*** Text section ***

- Active: 1 March 1918 – 17 August 1918 10 May 1941 – 1 April 1946
- Country: United Kingdom
- Branch: Royal Air Force
- Nickname: Baroda
- Motto: "Danger is our opportunity"

Insignia
- Squadron Badge heraldry: A mongoose passant. The mongoose is an inhabitant of India and is known for its speed and ferocity in killing its enemies.
- Squadron Codes: PK (Apr 1939 – Sep 1939) ON (May 1941 – Sep 1946)

= No. 124 Squadron RAF =

Defunct flying squadron of the Royal Air Force

No. 124 Squadron RAF was a Royal Air Force light bomber training unit in World War I. It was reformed as a fighter unit in World War II partly due to a "generous gift" of £50,000 from the Maharajah of Baroda, with the College of Arms creating a crest in December 1942 featuring a mongoose and the name "Baroda Squadron".

*** End of Text section ***

Problems and tasks:
1) According to the No. 124 Squadron text, how much did the Maharajah of Baroda give?
2) Carry on the No. 124 Squadron text from its final sentence.

*** Data to examine ***

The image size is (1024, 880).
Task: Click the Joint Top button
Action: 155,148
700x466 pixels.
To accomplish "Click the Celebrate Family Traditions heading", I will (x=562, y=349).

*** End of Data to examine ***

Answer section:
1) £50,000

2)
==History==

===Formation and World War I===
No. 124 Squadron Royal Flying Corps was formed on 1 February 1918 at RFC Old Sarum and shortly after became a unit of the newly formed Royal Air Force. After a move to RAF Fowlmere 124 Sqn disbanded on 17 August 1918 having only operated as a training squadron.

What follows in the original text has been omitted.